- [WORK TASK A]
Summarize the puppy training text below in two sentences.
- [WORK TASK B]
From the puppy training text below, copy the passage from "Remember that positive" up to and including "rather than punishment.".

- [SOURCE TEXT]
↓
It is common for puppies to display behavior problems, especially if they are not trained. Positive training helps to correct behavioral problems early in a dog’s life. Additionally, it can help to completely prevent these common problems from ever manifesting in your dog.
Remember that positive training is about rewarding acceptable behavior. This does not mean that unacceptable behaviors should be punished. The opposite of rewarding during positive training is not rewarding, rather than punishment.
What Behavioural Problems Can One Eliminate Through Training?
- Socialization will help your puppy to grow into a confident adult, he happy, and behave appropriately when around other people and dogs.
- Basic cues training helps with impulse control as your pup grows.
- The take it or drop it cue prevents behavior problems that arise as a result of resource guarding.
- Crate training and teaching your dog to go to his bed will help to prevent nuisance behaviors such as begging.
What Do I Do If I Adopted An Older Puppy?
If you adopted an older puppy, be confident that he can learn. Dogs can learn cues at any age, although some cues are easier to teach to younger dogs. If your dog is older, all you need is to be patient, and with time, he will learn.
↑
- [PROVIDED INFORMATION]
↓
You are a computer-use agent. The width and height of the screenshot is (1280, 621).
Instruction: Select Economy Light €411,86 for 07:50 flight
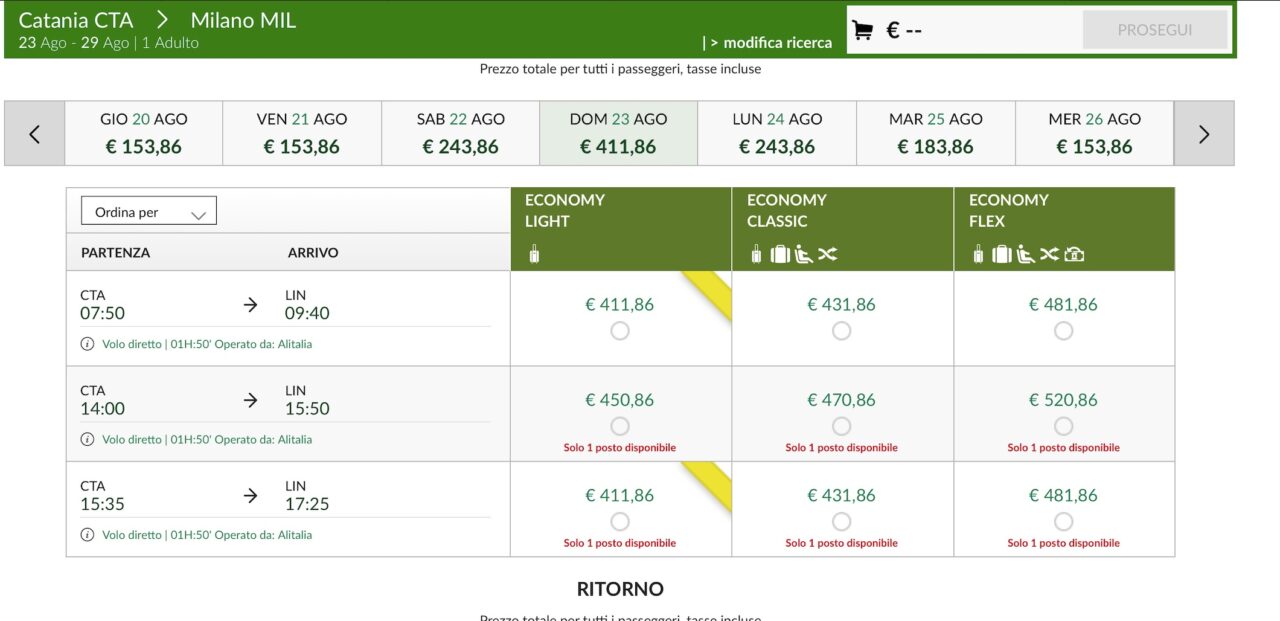620,331
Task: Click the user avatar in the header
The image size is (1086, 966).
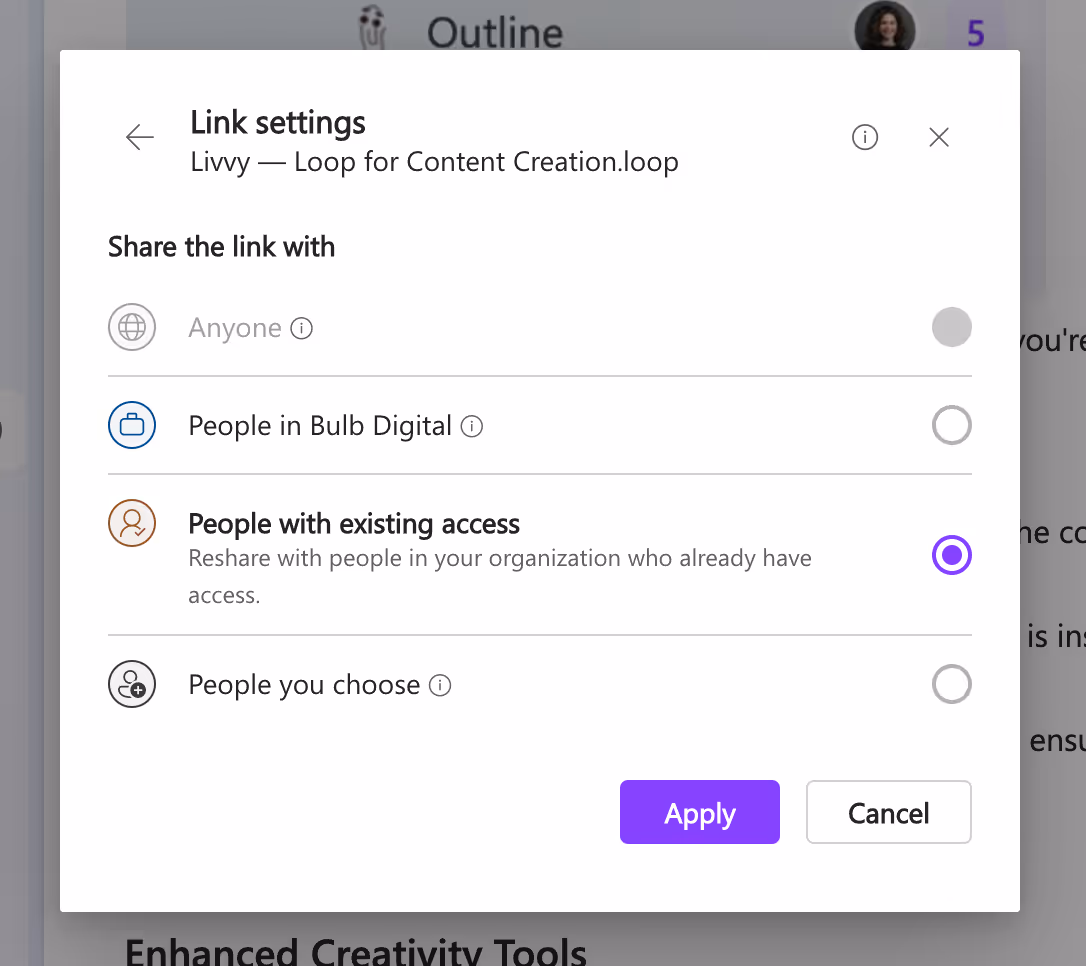Action: 884,28
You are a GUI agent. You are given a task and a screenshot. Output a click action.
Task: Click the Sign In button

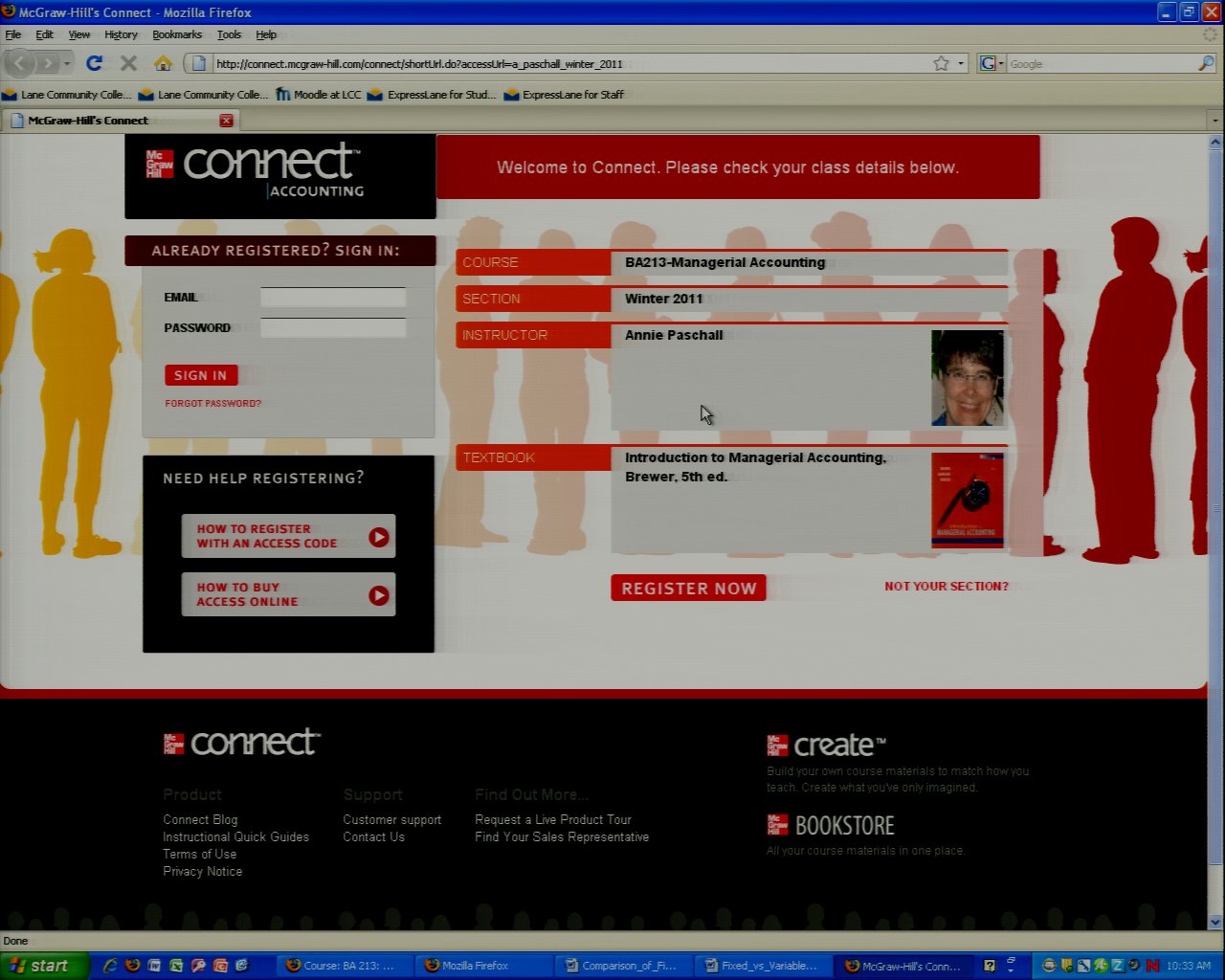pyautogui.click(x=200, y=375)
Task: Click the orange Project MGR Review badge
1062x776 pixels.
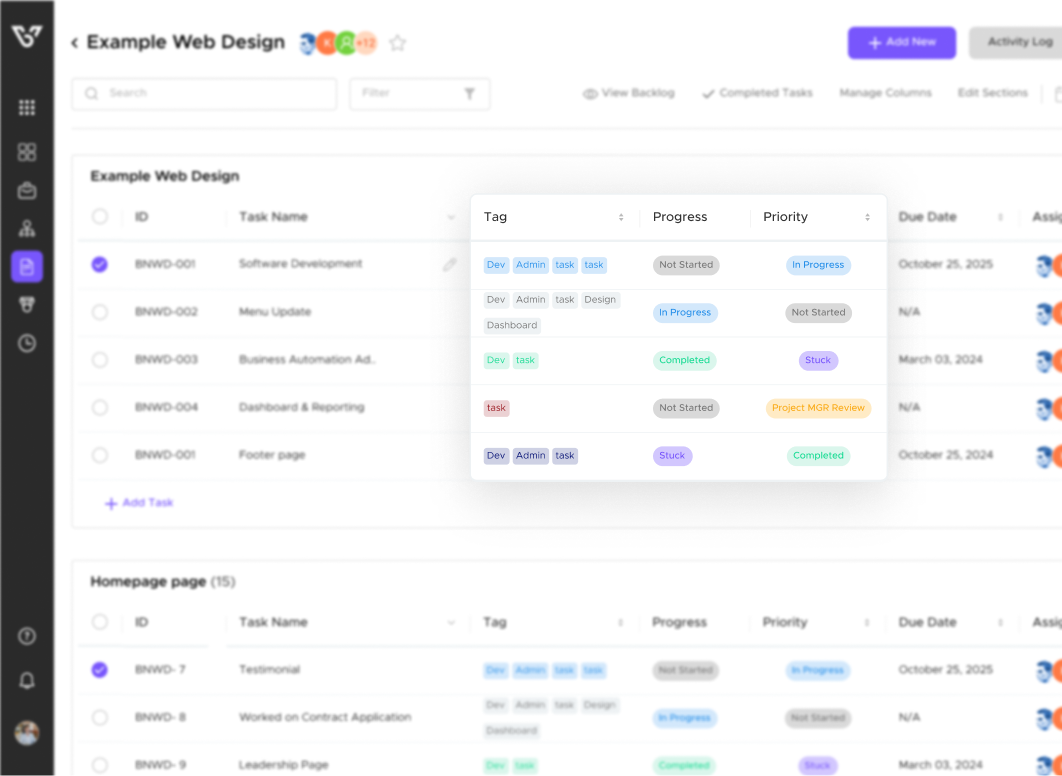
↑
- [EXERCISE OUTPUT A]
Positive training rewards acceptable behavior instead of punishing unacceptable behavior, and it can correct common puppy behavior problems early in a dog's life or prevent them entirely. Dogs can learn cues at any age, though some cues are easier to teach younger dogs, so an older puppy needs only patience and time.

- [EXERCISE OUTPUT B]
Remember that positive training is about rewarding acceptable behavior. This does not mean that unacceptable behaviors should be punished. The opposite of rewarding during positive training is not rewarding, rather than punishment.